**Text extract:**
There are a very large number of changes, so older changes are hidden. Show Older Changes

@Ladsgroup flagged this as a blocker to T320534: Put Parsoid output into the ParserCache on every edit, which I was hoping to close by the end of the month. @NHillard-WMF what do you think how long it would take your team to fix this?

Re: test cases, DiscussionTools does its own transforms on talk pages on mobile web, so Editing has some interest in keeping an eye on changes that affect this.

Hi @daniel -
Thanks for weighing in. I'm realizing I could have been a bit more clear in my original post as to specific timing, sequencing, and responsibility. I can look to clarify that for now:

Our current situation is that @Ladsgroup has proposed a patch, but the Web Team needs to do QTE on our side to check on potential functional fallout.

Specifically I'm proposing the following next steps:

  1. @Ladsgroup, can you write out some cache/db-related test cases for user-facing fallout that we need to be sure to test for as we evaluate this change?
  2. We'll be writing out our own functional tests cases over at https://phabricator.wikimedia.org/T328802 . This work will start next sprint, which begins next week.

**Given request 1:**
In the ParserCache discussion, which task did @Ladsgroup flag this as a blocker to?
**Given request 2:**
Extend the ParserCache discussion with the text that would follow its final sentence.

**Data provided:**
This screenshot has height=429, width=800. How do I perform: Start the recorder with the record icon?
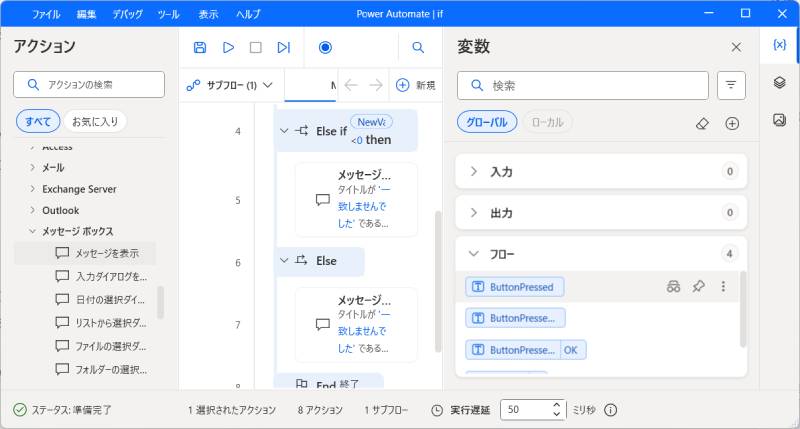[x=325, y=47]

**Right answer 1:**
T320534: Put Parsoid output into the ParserCache on every edit.

**Right answer 2:**
  3. Once (2) is ready, we can comment back here that this fix is ready to merge - depending on timing this may be on beta in 1-2 weeks.
  4. We can then assign this ticket to @Edtadros for verification in beta ; @DLynch, for your part, maybe it makes sense for Editing spin out a separate ticket to handle validation on your side?

Notably though, if any of these steps are missed along the way, and/or if we identify functional regressions that we need to address with followup fixes, it could push out this timeline.

In summary though, if all of the above is able to happen, and if there are not known regressions, it seems we could have this ready to go by end of month, though given the need for coordination and the potential for necessary followup fixes it may push us out beyond this. We can keep everyone up to date here as this all evolves.

@NHillard-WMF thank you for the detailed response!

Hi,
Thanks for the notes. Detailed indeed.

I'm not 100% sure on the testing here. We have three aspects here:

  • Testing that fragmentation stops. This is quite internal to our systems but I can check and make sure this would be indeed the cases.
  • Testing that no user regression happens. After this change, the mobile frontend basically starts reusing the same ParserCache entry deskop builds and uses. This might have some inadvertent effects on the mobile frontend output (or desktop outputs if it starts to pollute the parser cache). This is quite rare but not impossible.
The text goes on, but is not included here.